To do —
a) List every Buckler model the Buckler article names.
b) Echo the Buckler article word for word, everything from "Both the 90" down to "usual bonnet top-panel.".

[Start of Quoted text]

My brief drive in the much-discussed Aceca has certainly whetted the Editorial appetite for a prolonged road-test with this outstandingly smart, up-to-the-minute coupe and its companion Ace.

BUCKLER

Bucklers of Reading have a new model, their Mk.D.D.1 in preparation for the coming season. Buckler pioneered the space frame for amateur assembly purposes and naturally retains this for the new model. It differs somewhat from earlier Buckler frames, having a box structure round the engine which is deliberately untapered so that there is ample width for proper spacing of the pedals. It is constructed of welded-up steel tubing, mainly 18 g. as for Buckler 90 (the original Mk. V. used 16 g. tubes), with four main cross-members. Suspension front and back will be by the new combined suspension/ shock-absorber units—which make isn’t finalised, but probably the new adjustable Giffin struts will be used. Swing axles are used at the front, in conjunction with Ford front hubs, a de Dion rear-end being a notable aspect of the new Mk.D.D.1. This differential unit bolts neatly to the rear end of the space-frame. It will embody a proprietary differential unit and final-drive ratio to customer’s requirements, the first unit having a ratio of 4.3 to 1. Transmission is by open shaft. The new frame is designed with installation of a 1,100 c.c. or 1.4-litre Coventry-Climax engine in mind, but will also accommodate M.G. or similar power units. It has a wheelbase of 7 ft.6 in., compared with that of 7 ft.3 in. on the Buckler 90 and 7 ft.10 in. on the long wheelbase Mk.VI, Mk. VI-4 (occasional four-seater), and Mk.XI cars, the Mk.V and Mk.X (three-abreast seater) having the same wheelbase as the Mk.D.D.1. All versions use a track of 3 ft. 9 in.

Steering on the new car is by a light-alloy Burman Douglas steering box giving 1 7/8 turns, lock to lock. A Buckler pressurised radiator with separate header tank behind the engine is used; whereas the Mk.V cars had a behind-engine radiator location, the 90 and D.D.1 have this component in front of the power-unit, with a Ford Ten engine the header tank on the 90 is mounted on the cylinder head.

Both the 90 and D.D.I Buckler frames have all-enveloping two-seater bodies, a feature of these bodies being a floor which also constitutes an undershield and seat-base and a seat-back riveted to the propeller-shaft tunnel to provide rigidity and a base for two well shaped armchair seats. Incidentally, hot air from the engine is led away to the rear down the propeller-shaft tunnel. A 6 1/2 gallon fuel tank is fitted in the tail, its base forming an extension of the undershield, lugs being provided to facilitate continuation of the undershield beneath the back axle if the constructor so desires. The spare wheel is also accommodated in the tail, leaving room for the proverbial tooth-brush, pyjamas and nightdress. The tail panel hinges up for access but a similar arrangement at the front has given place to the more usual bonnet top-panel.

[End of Quoted text]
[Start of Available data]

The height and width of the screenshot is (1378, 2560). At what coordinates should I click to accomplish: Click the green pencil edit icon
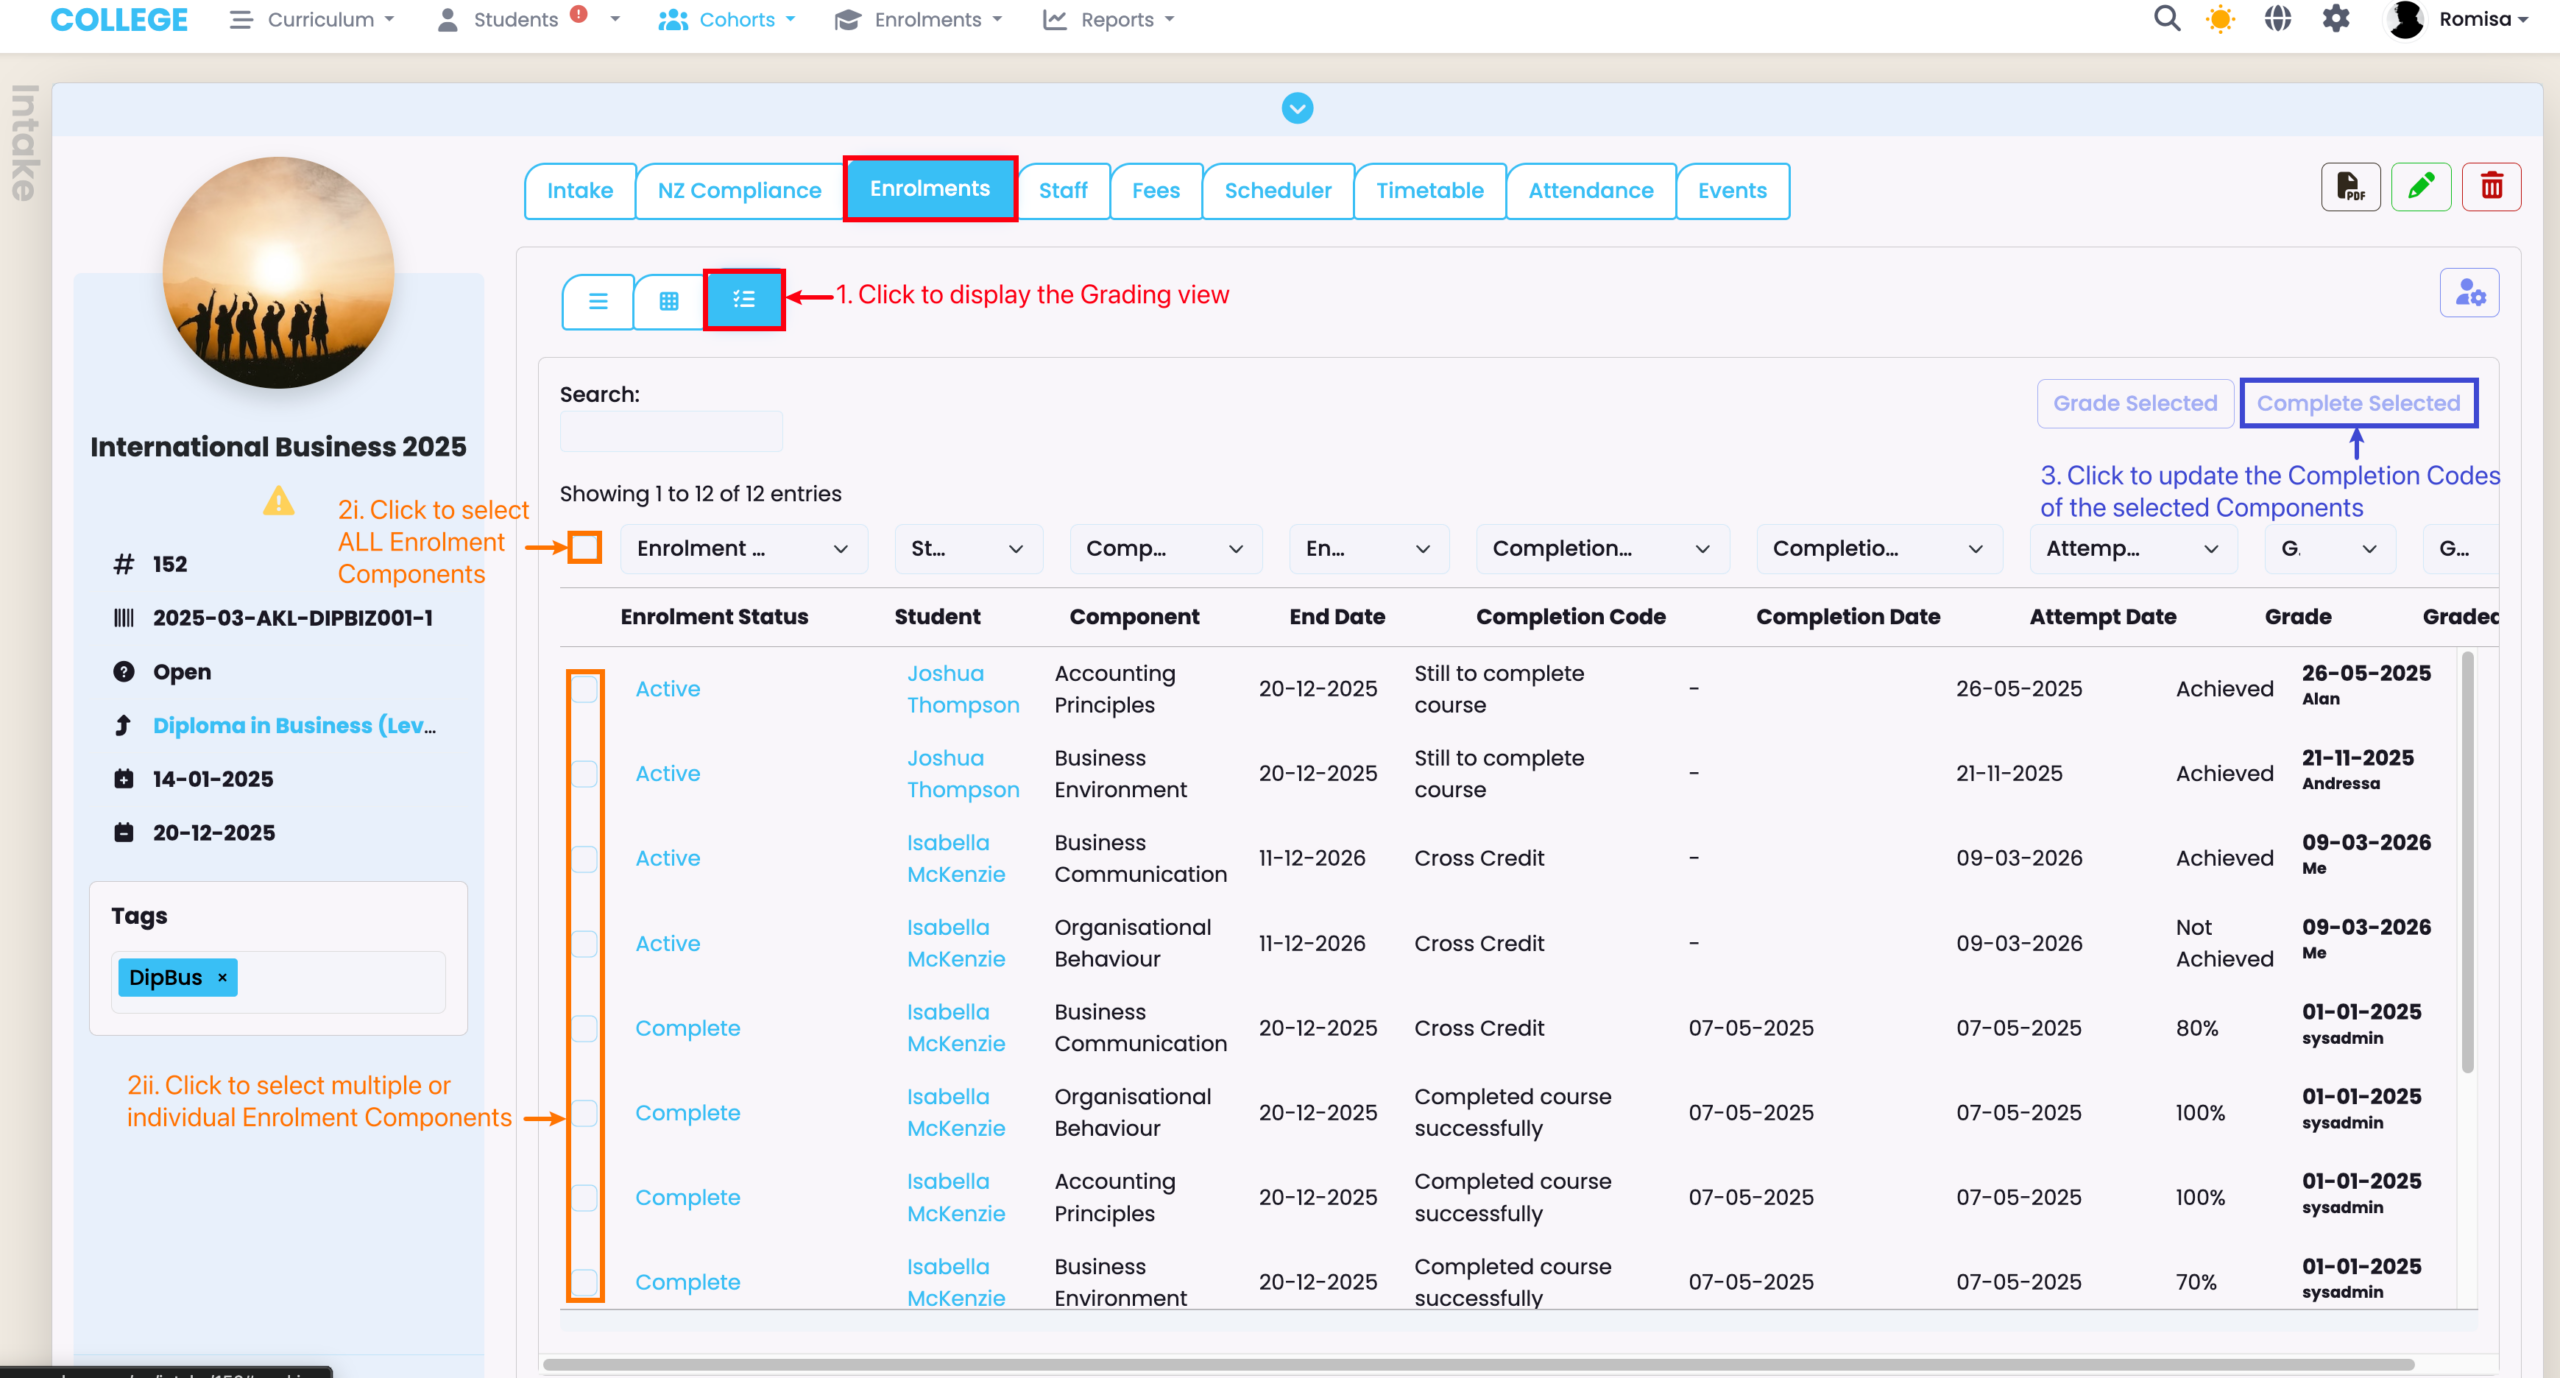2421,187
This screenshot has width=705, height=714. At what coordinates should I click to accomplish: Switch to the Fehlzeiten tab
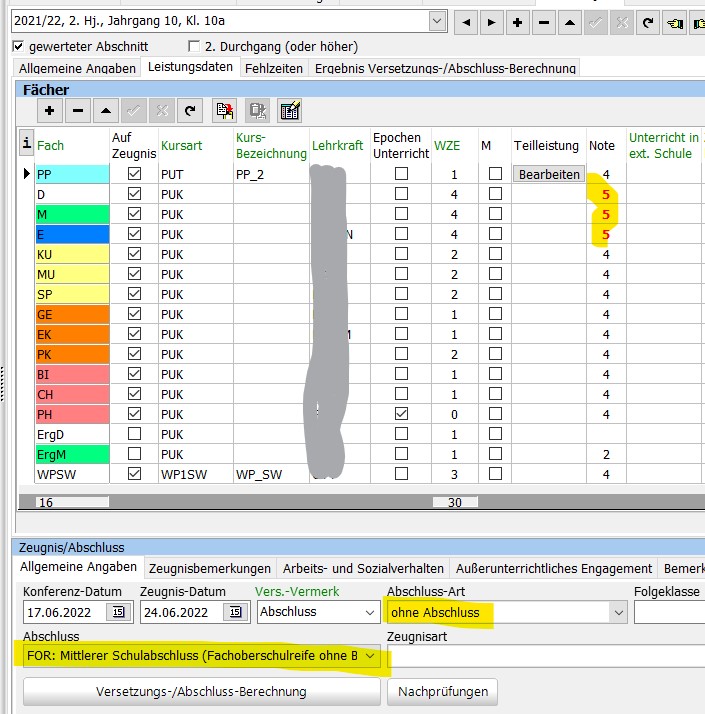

[End of Available data]

Final results —
a) Mk.D.D.1, Buckler 90, Mk.V, Mk.VI, Mk.VI-4, Mk.XI, Mk.X

b)
Both the 90 and D.D.I Buckler frames have all-enveloping two-seater bodies, a feature of these bodies being a floor which also constitutes an undershield and seat-base and a seat-back riveted to the propeller-shaft tunnel to provide rigidity and a base for two well shaped armchair seats. Incidentally, hot air from the engine is led away to the rear down the propeller-shaft tunnel. A 6 1/2 gallon fuel tank is fitted in the tail, its base forming an extension of the undershield, lugs being provided to facilitate continuation of the undershield beneath the back axle if the constructor so desires. The spare wheel is also accommodated in the tail, leaving room for the proverbial tooth-brush, pyjamas and nightdress. The tail panel hinges up for access but a similar arrangement at the front has given place to the more usual bonnet top-panel.